Click-target data
[start]
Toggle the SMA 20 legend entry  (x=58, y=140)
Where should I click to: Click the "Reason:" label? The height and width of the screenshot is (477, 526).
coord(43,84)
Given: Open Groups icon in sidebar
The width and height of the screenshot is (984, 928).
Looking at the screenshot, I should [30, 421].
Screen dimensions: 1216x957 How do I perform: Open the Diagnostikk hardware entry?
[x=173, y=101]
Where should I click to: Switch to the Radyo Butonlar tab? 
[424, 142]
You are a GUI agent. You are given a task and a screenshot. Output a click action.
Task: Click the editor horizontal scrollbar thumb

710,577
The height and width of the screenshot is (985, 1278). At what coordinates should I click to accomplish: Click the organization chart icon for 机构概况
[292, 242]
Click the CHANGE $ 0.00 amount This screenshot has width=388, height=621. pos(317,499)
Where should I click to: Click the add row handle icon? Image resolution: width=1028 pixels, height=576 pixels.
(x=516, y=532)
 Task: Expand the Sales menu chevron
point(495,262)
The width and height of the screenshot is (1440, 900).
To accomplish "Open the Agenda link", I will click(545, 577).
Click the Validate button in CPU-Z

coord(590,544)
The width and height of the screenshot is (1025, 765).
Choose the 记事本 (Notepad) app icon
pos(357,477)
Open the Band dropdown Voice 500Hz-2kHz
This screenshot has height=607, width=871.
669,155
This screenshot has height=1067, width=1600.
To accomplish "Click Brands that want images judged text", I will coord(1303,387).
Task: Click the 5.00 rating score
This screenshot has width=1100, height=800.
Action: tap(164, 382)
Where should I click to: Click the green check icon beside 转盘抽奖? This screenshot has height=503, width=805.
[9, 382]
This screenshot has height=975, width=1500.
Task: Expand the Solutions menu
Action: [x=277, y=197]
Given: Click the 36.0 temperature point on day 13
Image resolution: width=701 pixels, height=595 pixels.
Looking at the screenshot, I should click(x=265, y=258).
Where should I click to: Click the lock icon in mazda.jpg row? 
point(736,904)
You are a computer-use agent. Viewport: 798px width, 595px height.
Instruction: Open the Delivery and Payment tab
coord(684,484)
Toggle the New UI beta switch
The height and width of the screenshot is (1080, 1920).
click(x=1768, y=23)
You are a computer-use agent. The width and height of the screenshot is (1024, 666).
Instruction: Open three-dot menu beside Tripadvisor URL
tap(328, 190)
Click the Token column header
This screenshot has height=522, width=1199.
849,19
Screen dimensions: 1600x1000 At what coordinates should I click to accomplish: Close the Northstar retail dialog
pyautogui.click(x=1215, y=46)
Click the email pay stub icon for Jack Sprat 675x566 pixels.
[end]
To do: Please duplicate the stretch of the data above from the line containing "Where should I click to: Click the lock" through the line containing "click(x=1768, y=23)", reproducing every line exactly.

Solution below:
Where should I click to: Click the lock icon in mazda.jpg row? 
point(736,904)
You are a computer-use agent. Viewport: 798px width, 595px height.
Instruction: Open the Delivery and Payment tab
coord(684,484)
Toggle the New UI beta switch
The height and width of the screenshot is (1080, 1920).
click(x=1768, y=23)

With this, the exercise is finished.